Pengaturan pidana denda sebagaimana tersebut di atas kemudian diatur lebih lanjut didalam Pasal 28 PERMA 13/2016, yang menyebut bahwa:
Pasal 28 PERMA 13/2016
-
1) “Dalam hal pidana denda yang dijatuhkan kepada Korporasi, Korporasi diberikan jangka waktu 1 (satu) bulan sejak putusan berkekuatan hukum tetap untuk membayar denda tersebut.
-
2) Dalam hal terdapat alasan kuat, jangka waktu sebagaimana tersebut pada ayat (1) dapat diperpanjang paling lama 1 (satu) bulan.
-
3) Jika terpidana Korporasi tidak membayar denda sebagaimana dimaksud pada ayat (1) dan ayat (2) maka harta benda Korporasi dapat disita oleh jaksa dan dilelang untuk membayar denda.”
Ketentuan tersebut menunjukan kesadaran Mahkamah Agung terhadap adanya suatu kekosongan norma yang selama ini belum diatur didalam UU PTPK. Adanya ketentuan tersebut telah memberi kepastian perihal jangka waktu yakni selama satu bulan dan dimungkinkan untuk diperpanjang apabila memang terdapat alasan yang kuat.
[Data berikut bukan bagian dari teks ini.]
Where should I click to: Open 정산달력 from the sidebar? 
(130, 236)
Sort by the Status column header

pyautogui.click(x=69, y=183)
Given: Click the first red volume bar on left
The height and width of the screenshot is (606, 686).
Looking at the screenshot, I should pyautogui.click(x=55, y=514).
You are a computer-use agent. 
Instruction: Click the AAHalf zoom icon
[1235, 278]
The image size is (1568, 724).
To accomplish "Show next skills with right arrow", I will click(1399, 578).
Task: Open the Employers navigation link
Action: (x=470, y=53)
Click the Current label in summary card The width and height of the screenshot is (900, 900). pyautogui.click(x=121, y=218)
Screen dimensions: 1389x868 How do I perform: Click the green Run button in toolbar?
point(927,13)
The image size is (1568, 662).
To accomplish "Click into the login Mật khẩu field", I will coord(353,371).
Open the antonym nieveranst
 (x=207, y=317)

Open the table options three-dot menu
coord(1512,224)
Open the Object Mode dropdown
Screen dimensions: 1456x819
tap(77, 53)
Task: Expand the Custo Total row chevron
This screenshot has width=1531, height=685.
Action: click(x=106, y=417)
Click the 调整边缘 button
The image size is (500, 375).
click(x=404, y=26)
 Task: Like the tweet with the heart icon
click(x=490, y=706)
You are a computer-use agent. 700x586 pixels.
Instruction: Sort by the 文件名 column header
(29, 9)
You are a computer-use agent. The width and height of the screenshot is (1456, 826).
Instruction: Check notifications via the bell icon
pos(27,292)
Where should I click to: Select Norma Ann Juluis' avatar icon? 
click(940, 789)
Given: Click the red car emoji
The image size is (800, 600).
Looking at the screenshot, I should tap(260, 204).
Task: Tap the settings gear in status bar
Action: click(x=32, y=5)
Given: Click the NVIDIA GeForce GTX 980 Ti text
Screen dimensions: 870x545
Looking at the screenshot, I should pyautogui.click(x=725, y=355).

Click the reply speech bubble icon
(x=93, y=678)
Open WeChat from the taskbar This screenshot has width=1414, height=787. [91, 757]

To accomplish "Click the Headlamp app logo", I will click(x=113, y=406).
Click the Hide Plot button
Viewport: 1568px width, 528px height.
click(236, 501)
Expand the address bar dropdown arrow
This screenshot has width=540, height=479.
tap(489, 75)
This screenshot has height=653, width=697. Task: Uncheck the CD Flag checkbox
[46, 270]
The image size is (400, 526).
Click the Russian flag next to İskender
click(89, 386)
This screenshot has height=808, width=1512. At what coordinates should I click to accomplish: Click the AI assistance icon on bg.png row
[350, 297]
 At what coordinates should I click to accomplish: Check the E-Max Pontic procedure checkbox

Selain itu, aparat penegak hukum juga memiliki ruang untuk tetap dapat mengupayakan pembayaran uang denda terhadap korporasi yang tidak mampu atau bersedia untuk membayar uang denda sesuai dengan rentang waktu yang telah ditetapkan dalam putusan yang telah berkekuatan hukum tetap (Inkracht van gewijsde). Upaya tersebut dilaksanakan dengan melakukan penyitaan terhadap harta benda yang dimiliki oleh korporasi yang kemudian dilelang guna pembayaran denda. Namun, menjadi suatu pertanyaan, bagaimana jika nilai harta benda hasil sita yang telah dilelang ternyata tidak setara atau tidak mencukupi nilai daripada uang denda tersebut?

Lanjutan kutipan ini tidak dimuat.